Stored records
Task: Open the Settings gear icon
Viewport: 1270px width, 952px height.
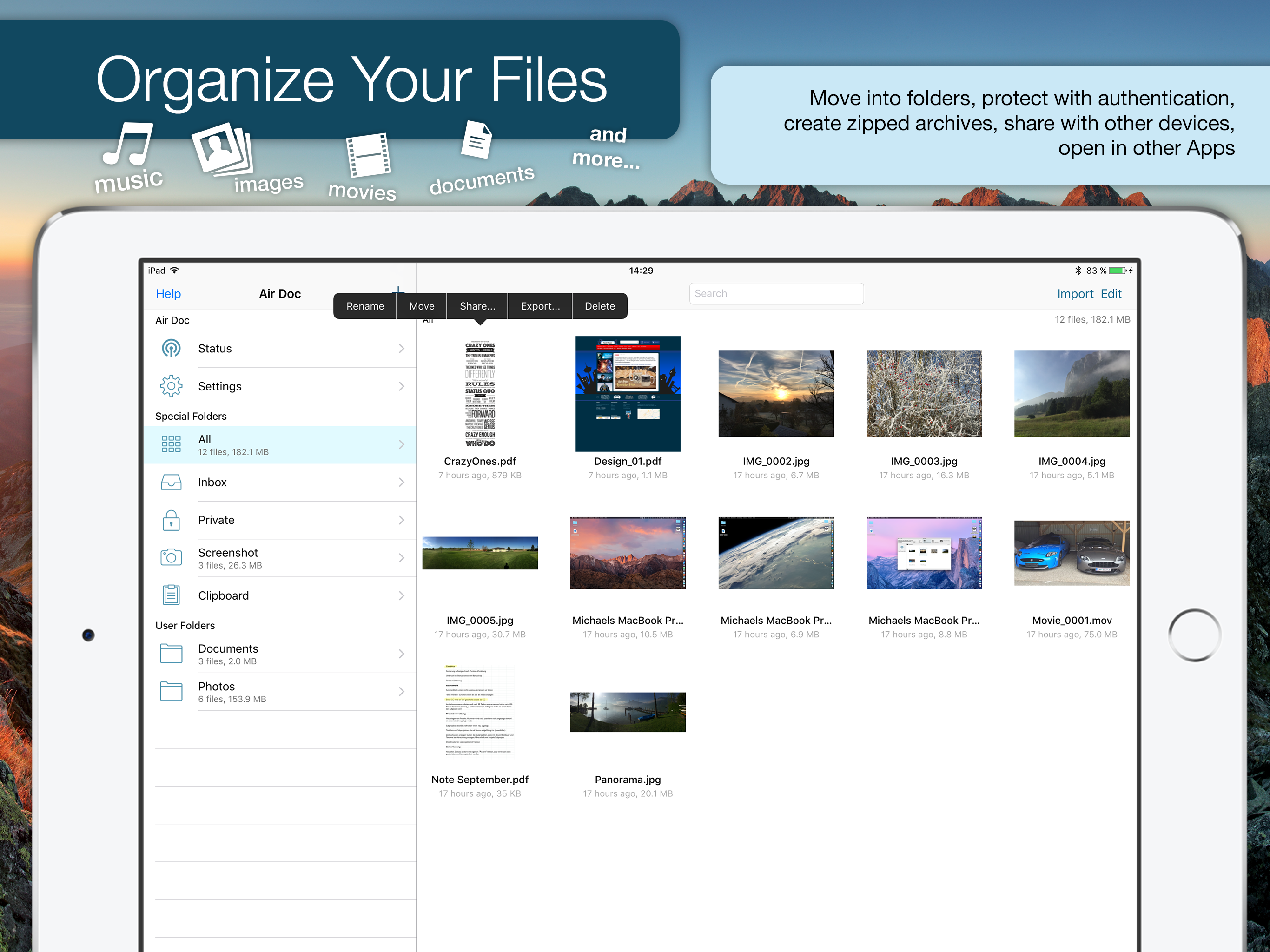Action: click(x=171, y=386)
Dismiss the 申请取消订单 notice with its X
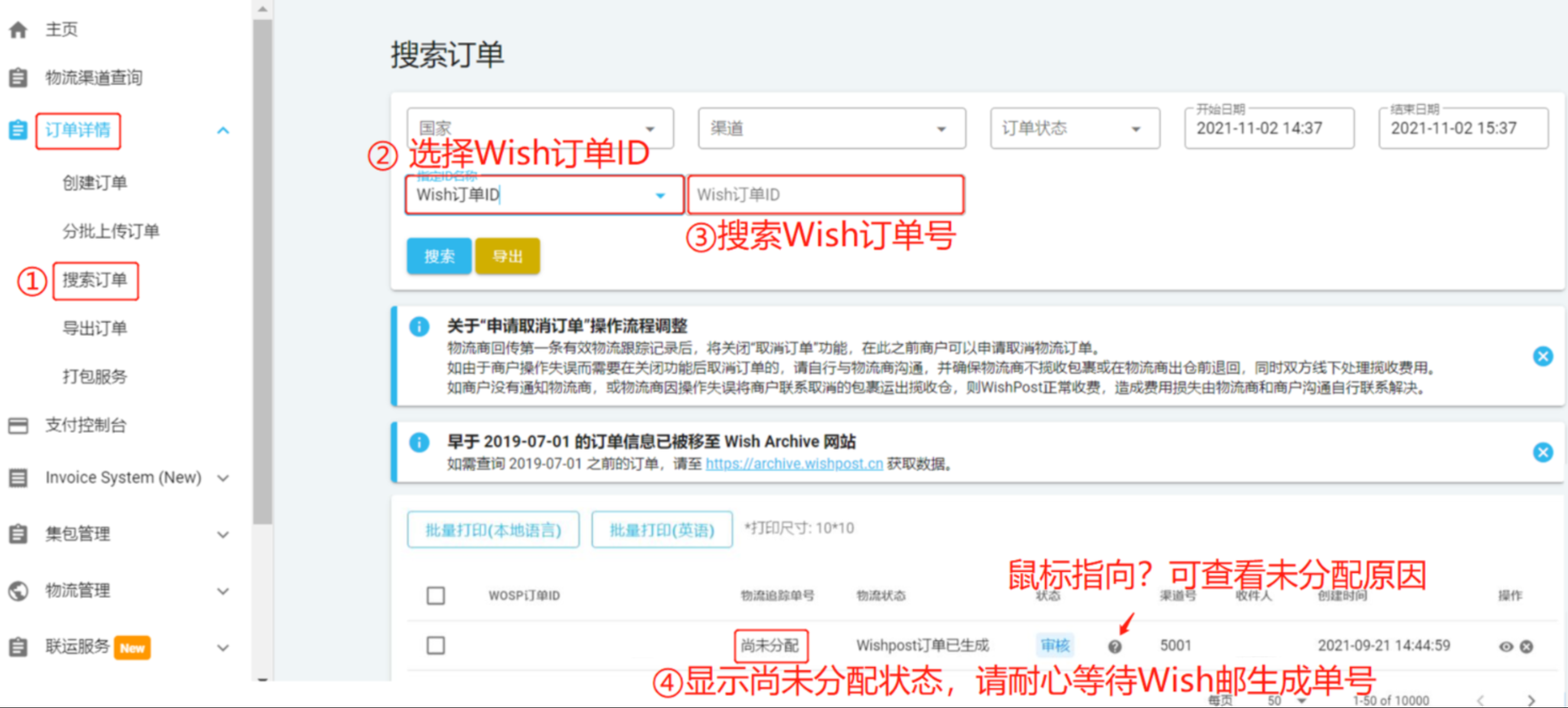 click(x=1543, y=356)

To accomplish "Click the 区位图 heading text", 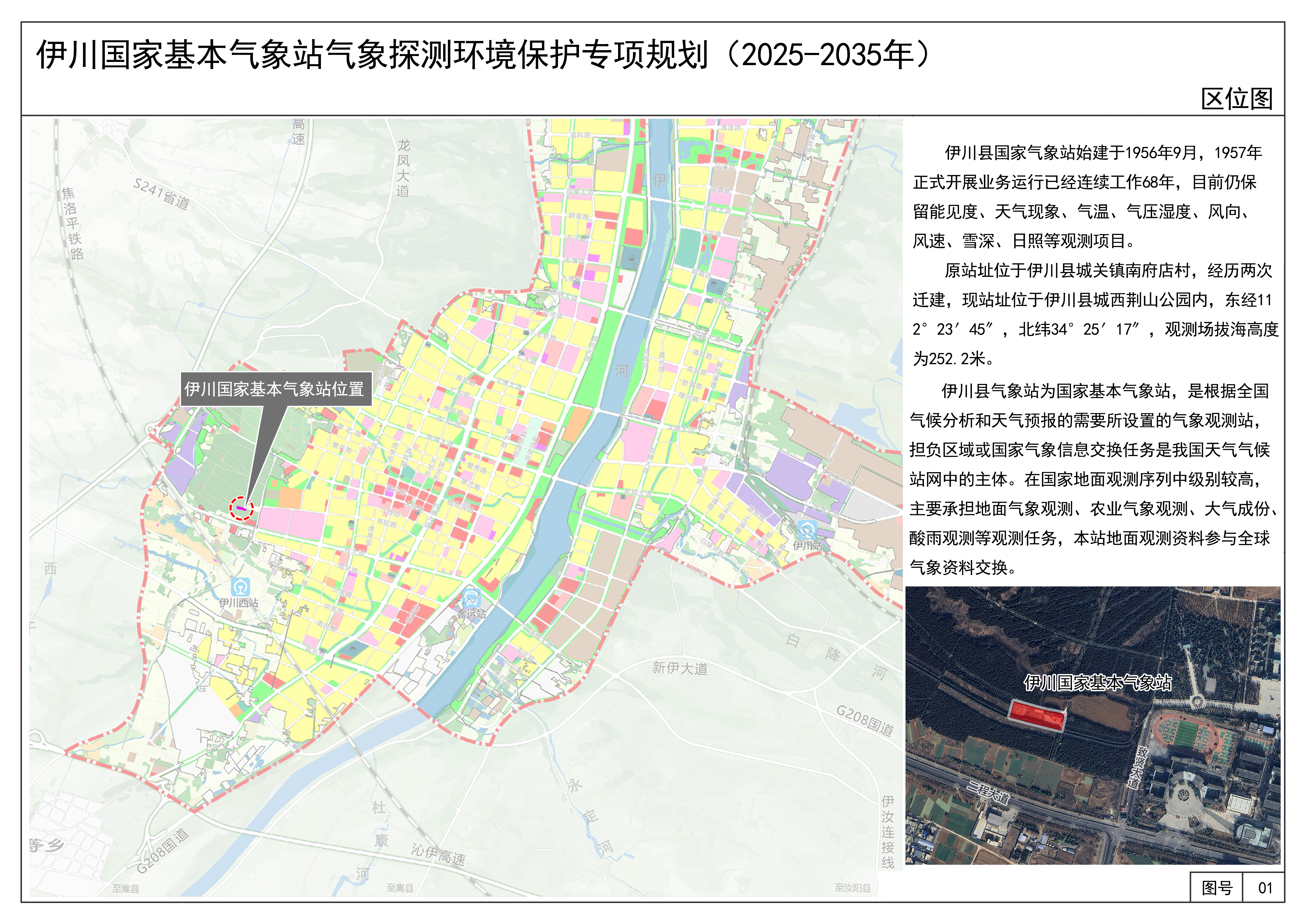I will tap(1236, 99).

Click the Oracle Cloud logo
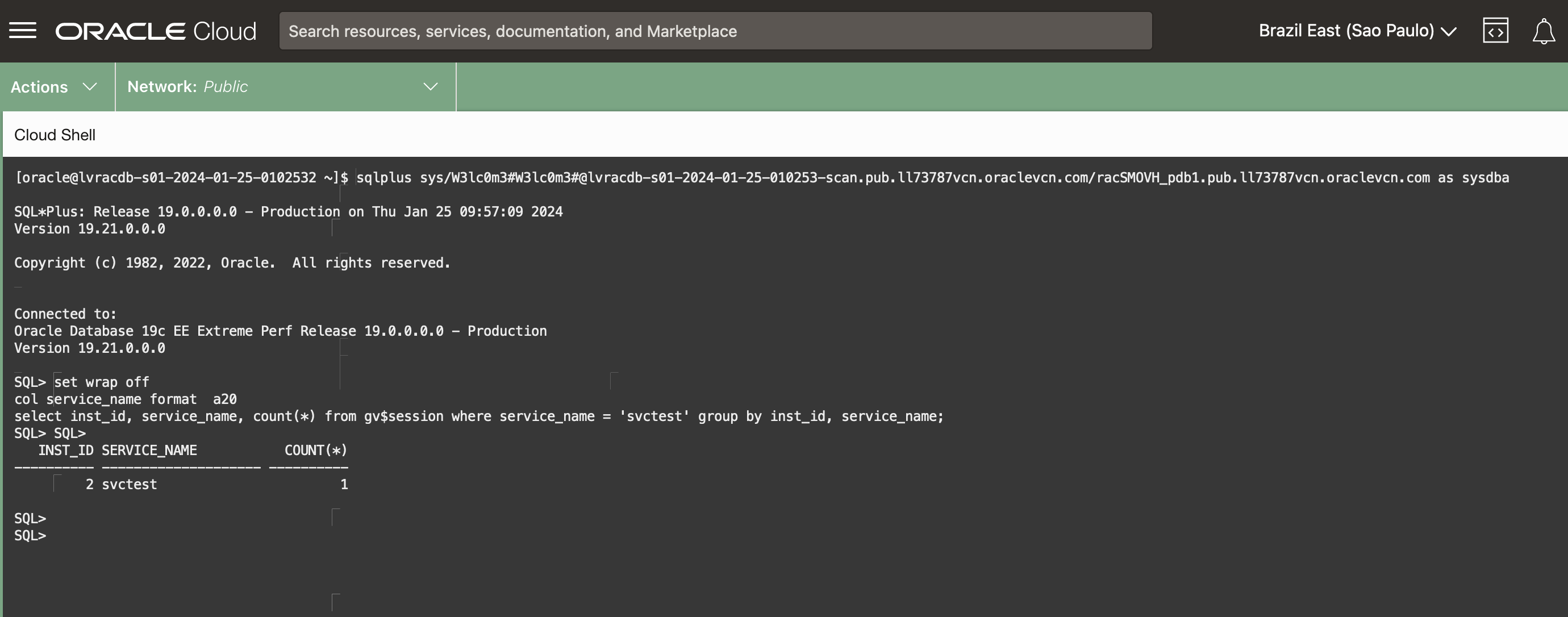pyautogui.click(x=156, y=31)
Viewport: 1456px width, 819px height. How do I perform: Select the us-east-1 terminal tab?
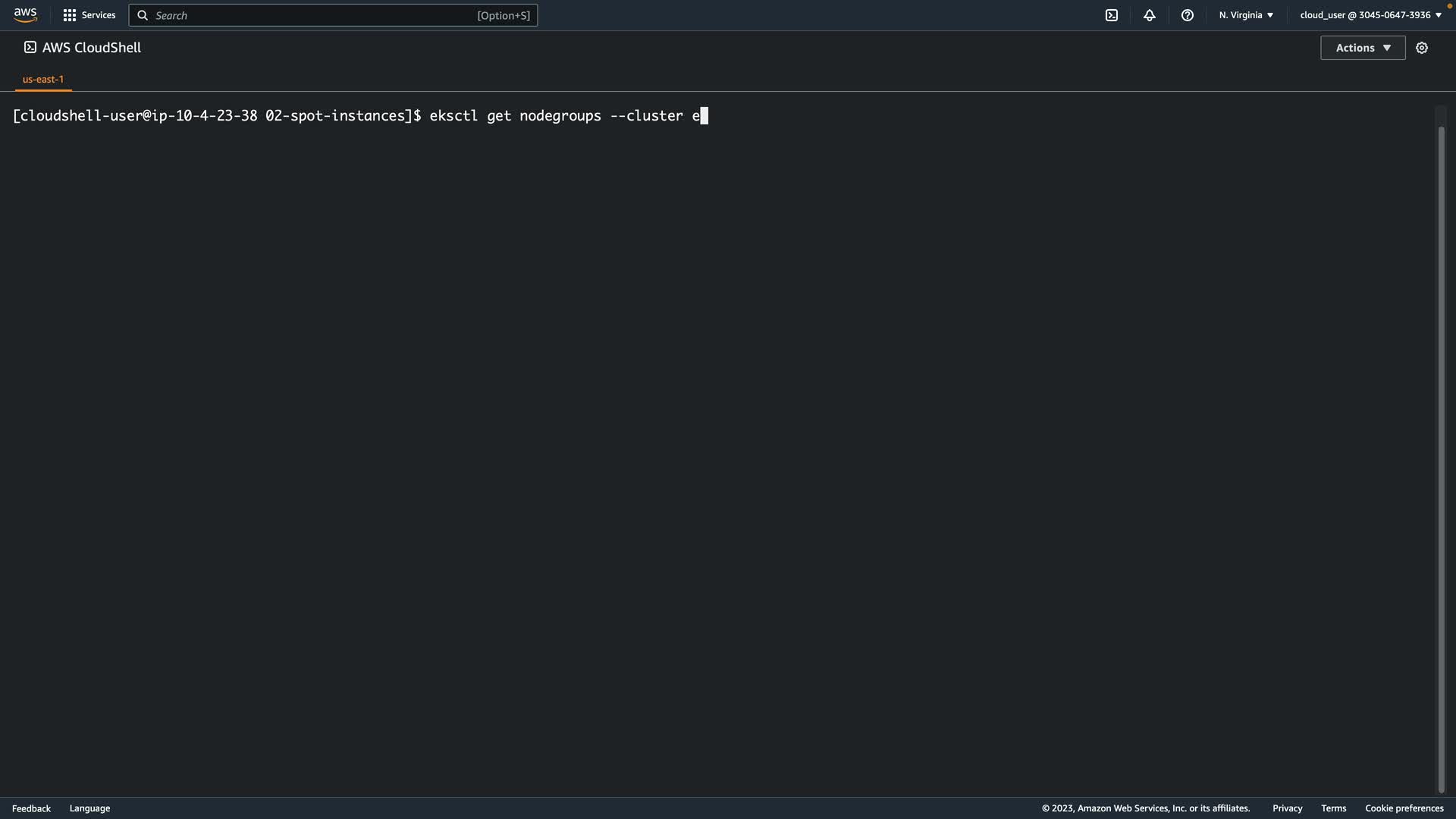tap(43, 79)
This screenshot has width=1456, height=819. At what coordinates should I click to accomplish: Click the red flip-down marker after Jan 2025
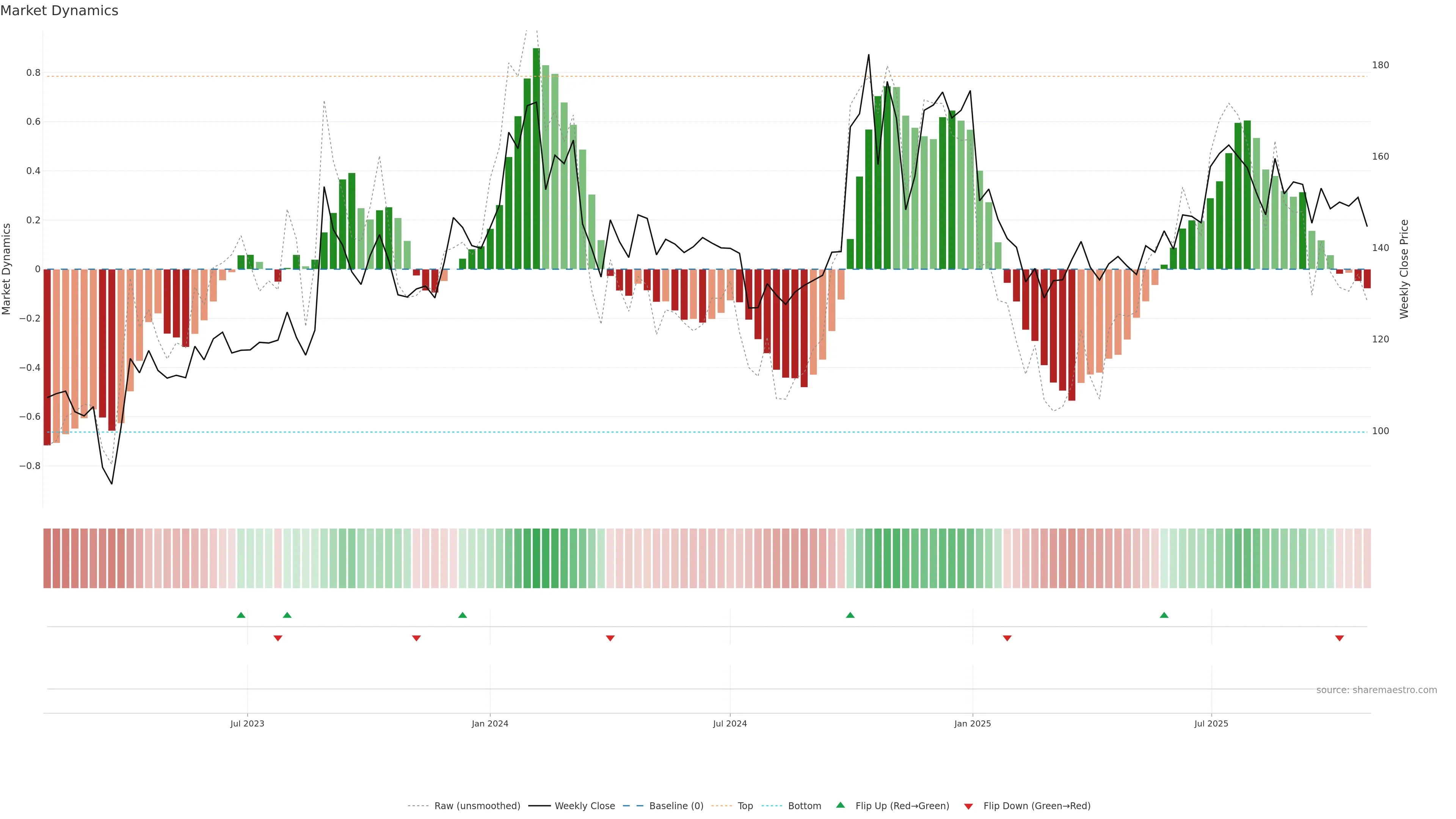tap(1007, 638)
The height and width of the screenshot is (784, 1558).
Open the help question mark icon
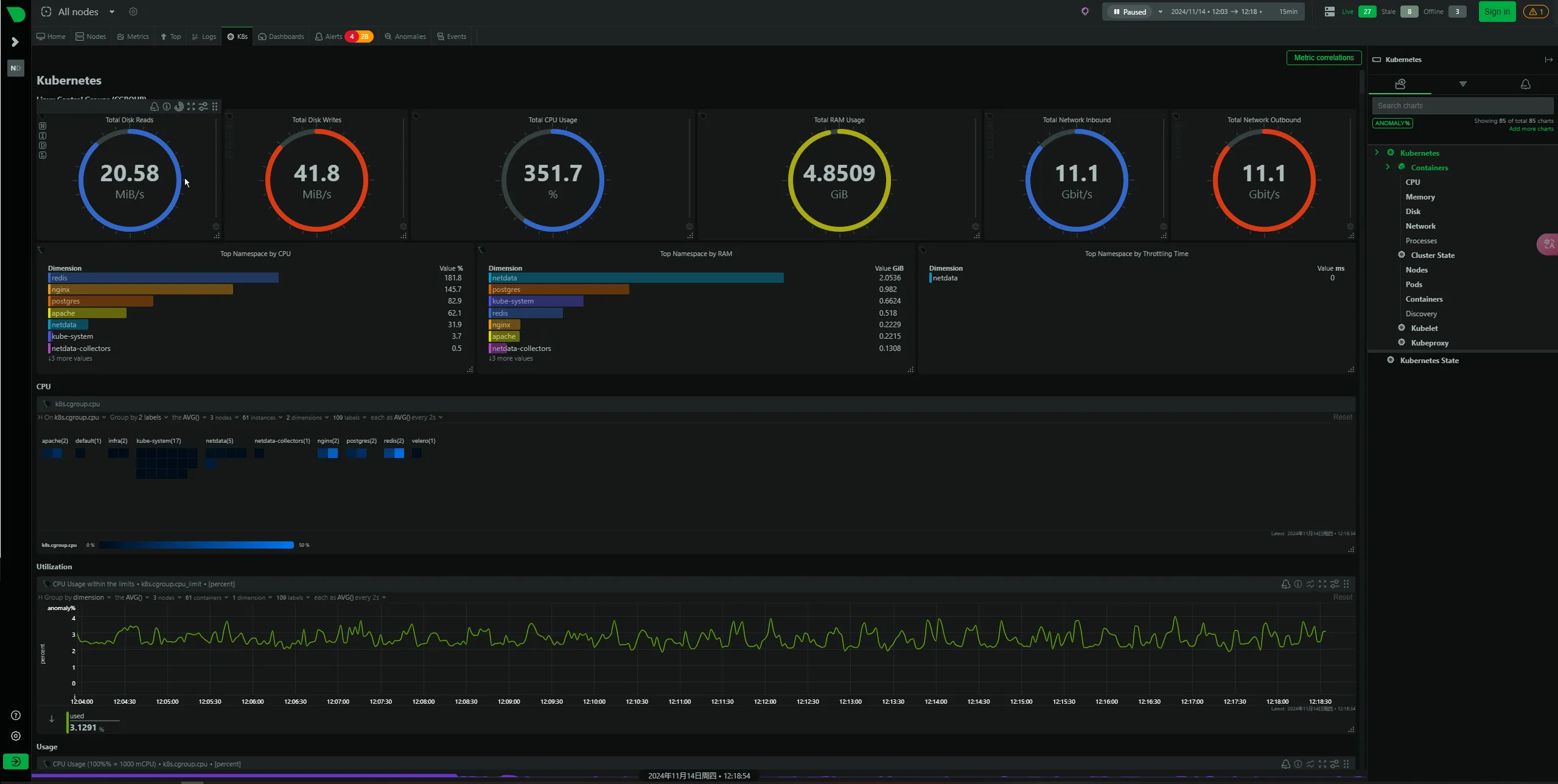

Problem to solve:
Your task is to transcribe exactly the lines from the one containing "This screenshot has" through the final line of the entries above, pictures excluded.

Answer for this exercise:
This screenshot has width=1456, height=819. At what coordinates should I click to accomplish: Click the red flip-down marker after Jan 2025
tap(1007, 638)
The height and width of the screenshot is (784, 1558).
Open the help question mark icon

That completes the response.